Elaine d'Esterre. Detail from a mural titled Women of the Interior, 1992, 12 feet by 30 feet. acrylic on plaster board

Elaine d’Esterre. Detail from a mural titled Women of the Interior, 1992, 12 feet by 30 feet. acrylic on plaster board

This image was also similar in that figures placed in the foreground had smaller images placed around the main figure positioned in a way to heighten the sense of drama. In the far distance, through the keyhole the artist engaged in the act  of painting  took second place to the foreground fantasy figures.

Elaine d'Esterre. The Original Sudarium, 1994 - 1995, diptych, 132x180 cm, oil on canvas, from my PhD exegesis titled Feminist Poetics: Symbolism in an Emblematic Journey about Self and Vision

Elaine d’Esterre. The Original Sudarium, 1994 – 1995, diptych, 132×180 cm, oil on canvas, from my PhD exegesis titled Feminist Poetics: Symbolism in an Emblematic Journey about Self and Vision

Influences from the classroom portrait

Another unexpected source of imagery derived from old master prints was The Laughing Cavalier by Frans Hals and  Vincent Van Gogh self portraits that appeared to  stare down from above a classroom mantle piece.

Face and Horn, 1994, 76x66 cm, oil on canvas, from Feminist Poetics

Face and Horn, 1994, 76×66 cm, oil on canvas, from Feminist Poetics

Influences from the school chapel

As well as the format of the 3/4 view classroom portrait the prints in the school chapel included The Last Supper by Leonardo da Vinci .  The  frontal portrayal of Christ was also a well used iconic image.

Elaine d'Esterre.
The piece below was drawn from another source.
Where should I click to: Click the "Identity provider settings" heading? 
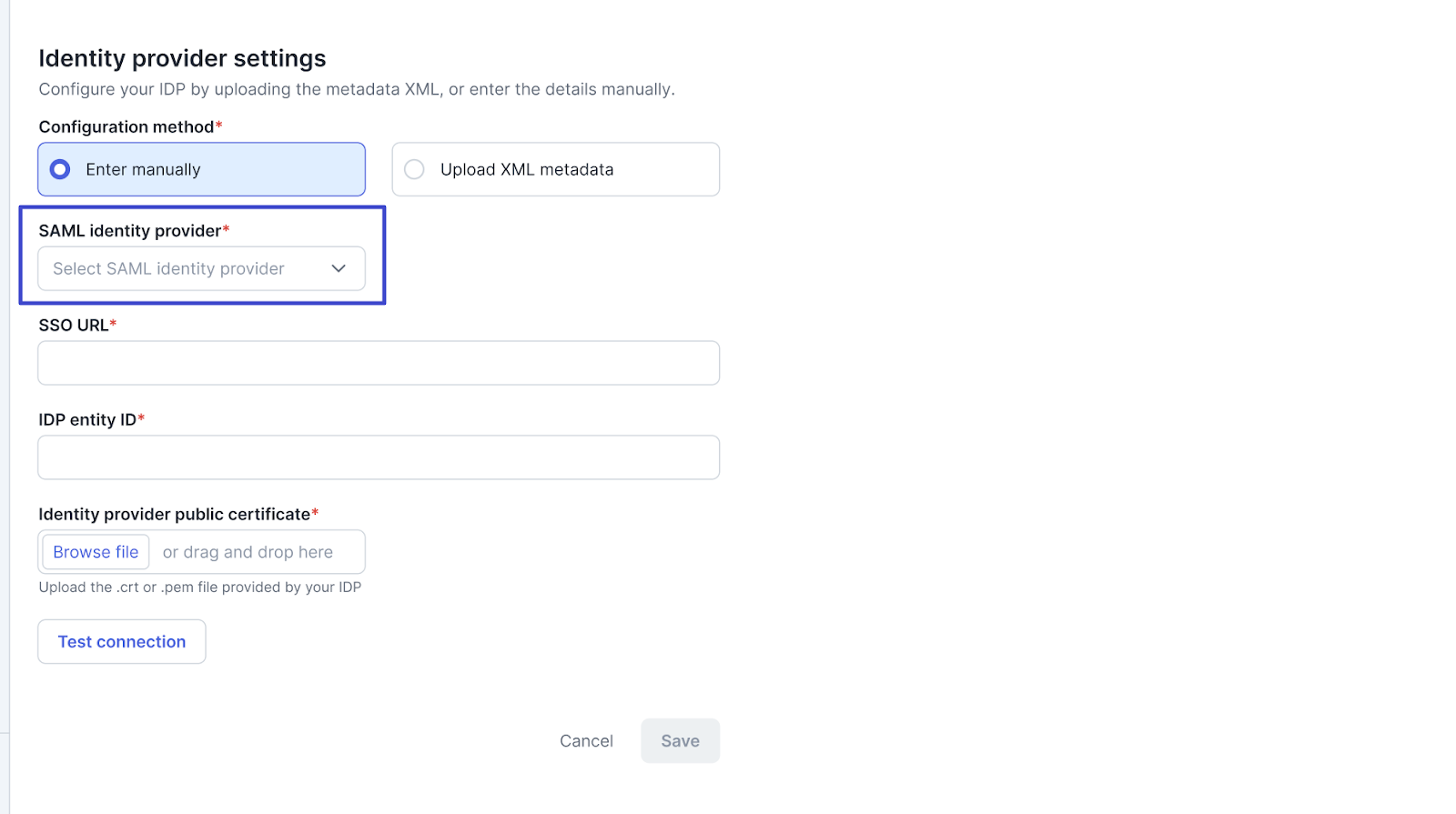(x=182, y=59)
Through the Window 2, 2000, 50x75 cm gouache, from the series titled Eye and Site 1

Elaine d’Esterre. Through the Window 2, 2000, 50×75 cm gouache, from the series titled Eye and Site 1

Placed beside the altar in which hung the da Vinci The Last Supper print was a framed print of The Annunciation by Fra Angelico.
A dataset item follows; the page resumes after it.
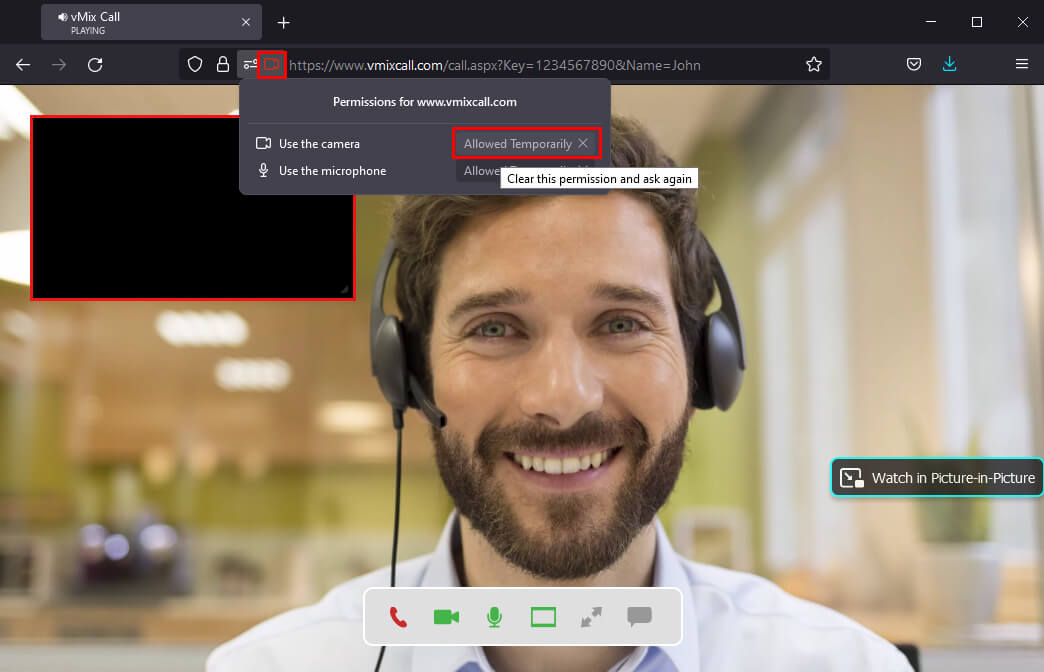Open the Pocket save icon
1044x672 pixels.
pos(914,64)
The Annunciation in Florence, 1440 - 60, Fra Angelico. Florence, Museo di  S. Marco. Fresco. ( Source: Baxandall, Michael, 1972 )

The Annunciation in Florence, 1440 – 60, Fra Angelico. Florence, Museo di S. Marco. Fresco. ( Source: Baxandall, Michael, 1972 )

d'Esterre. Subjectivity 2, 2004, 92x108 cm, oil on board, from Eye and Site 1

d’Esterre. Subjectivity 2, 2004, 92×108 cm, oil on board, from Eye and Site 1

This painting was about the relationship between artist and model. The model’s assertive behaviour reversed the usual procedure where the artist had control of the gaze.

Influences from the comic strip

My compositions some times constructed in triptych or diptych format hark back to an era of comics and comic strips. The topic may be complex and have embedded in the imagery reference to history, myth or allegory. By dividing the composition into segments the artist can suggest  many dimensions and layered meaning to the viewer where each segment became part of the whole composition.

E. d'Esterre. About Durer's Witch, 1995 - 1997, triptych, 90x252 cm, oil on canvas, from exegesis titled Feminist Poetics

E. d’Esterre. About Durer’s Witch, 1995 – 1997, triptych, 90×252 cm, oil on canvas, from exegesis titled Feminist Poetics

On the other hand an artist may want to portray  several versions  of a topic and paint a series of related images but each image can exist on its own.

Momento mori 1, 2006, 50x770 cm, oil on gessoed paper, part of a series titled Eye and Site 2

Momento mori 1, 2006, 50×770 cm, oil on gessoed paper, part of a series titled Eye and Site 2

Momento Mori 2, 2006, 52x70 cm, oil on gessoed paper, from Eye and Site 2

Momento Mori 2, 2006, 52×70 cm, oil on gessoed paper, from Eye and Site 2

Momento Mori 3, 2006, 52x70 cm, oil on gessoed paper, from Eye and Site 2

Momento Mori 3, 2006, 52×70 cm, oil on gessoed paper, from Eye and Site 2

Although the comic strip derived  images read horizontally I also enjoy suggesting to the viewer a sense of depth in parts of the composition  that could be read as though looking through a window. I enjoy fusing together different ways of looking.